When I was growing up, it was always Smokey THE Bear. Then, mysteriously, Smokey’s middle name began to disappear, becoming a sort of now-you-see-it, now-you-don’t ex-the. The only explanation was, “You don’t say, ‘Santa THE Claus’ or ‘Easter THE Bunny.’”
Oh, yeah? Tell that to Winnie Pooh and Jack Ripper.
It turns out, the “the” came about in 1952 when Steve Nelson and Jack Rollins wrote a song called “Smokey the Bear.” (Nelson and Rollins also wrote “Frosty the Snowman.”)
At last, the vital detail: The ex-the is all about getting the meter right in a song lyric!
Here’s the chorus:
“Smokey the Bear, Smokey the Bear
Prowlin' and a-growlin' and a sniffin' the air
He can find a fire before it starts to flame
That's why they call him Smokey,
That was how he got his name.”
Listen to Eddie Arnold’s 1952 recording at www.youtube.com/watch?v=Myz93sXW66Y and just try to sing along without the ex-the; it’s unbearable.
The song was part of the nonprofit Advertising Council’s public service program to prevent forest fires – apparently the longest running PSA series in the Ad Council’s 78-year history.
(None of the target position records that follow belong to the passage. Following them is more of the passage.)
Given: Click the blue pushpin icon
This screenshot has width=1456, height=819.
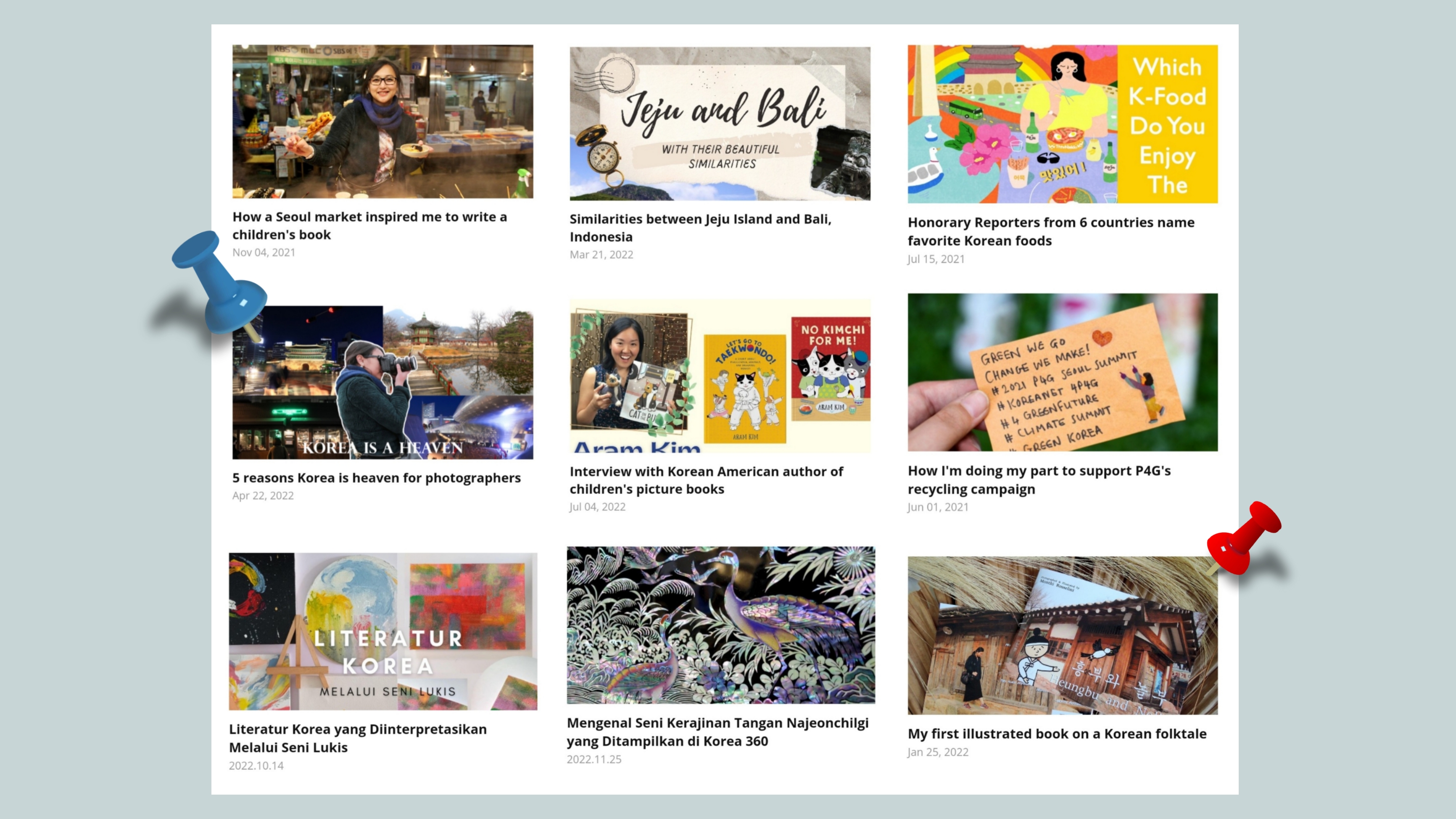Looking at the screenshot, I should (x=220, y=283).
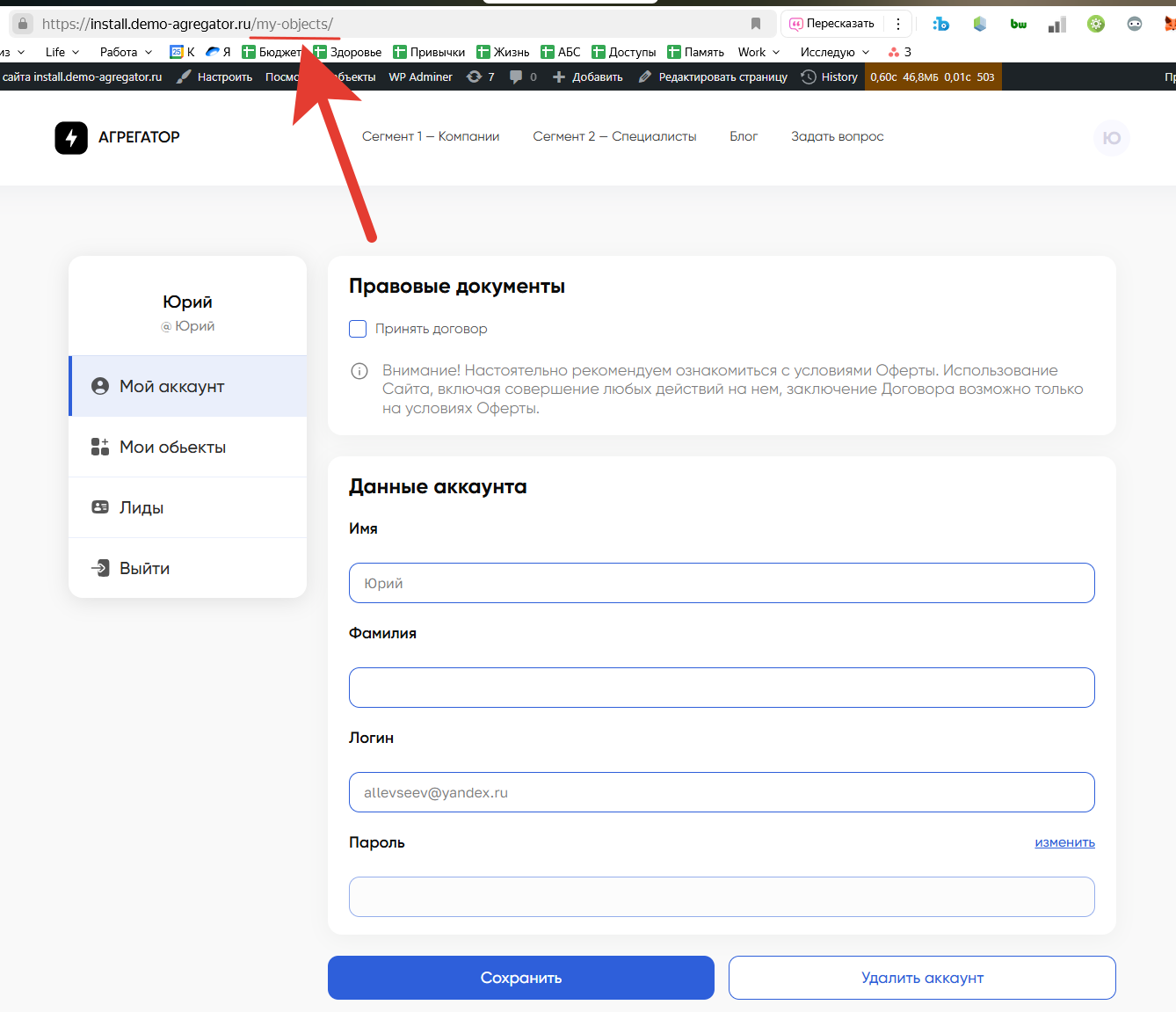This screenshot has width=1176, height=1012.
Task: Click the user avatar icon in header
Action: tap(1111, 138)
Bambi was the first character featured on a fire-prevention poster, replaced by a bear named Smokey in August 1944.
A small black bear was discovered with burned paws clinging to a dead tree after the Capitan Gap wildfire that started May 4, 1950, in the Lincoln National Forest northeast and two counties away from Las Cruces. The fire destroyed 17,000 acres and orphaned the bear, who was rescued by a forest ranger, who named him Smokey. The little bear was flown to the National Zoo in Washington, D.C. to become the living symbol of fire prevention. Before he died Nov. 9, 1976, Smokey received so much fan mail that he was given his own zip code.
Smokey also became one of New Mexico’s most enduring icons, along with RALF (Roswell Alien Life Form) and Billy THE Kid. He (the bear) is buried in Smokey Bear (grrr!) Historical Park in Capitan. Alas, even his grave marker omits the ex-the.
“Smokey the Bear (sic) Lyrics and Music” is the title of the website with the Smokey song sheet music (www.nal.usda.gov/exhibits/speccoll/items/show/8214?collection=15). The sic obviously refers to the ex-the. Sigh.
What’s the grammar lesson here? Simply – and sadly – that the ex-the in Smokey THE Bear exists only in song. Saying it is like using a turn signal: polite but no longer considered necessary.
For me, the ex-the is simply an article of faith.
In any case, the world’s most famous bear likely would have turned 70 years old in 2020. Happy the birthday, Smokey!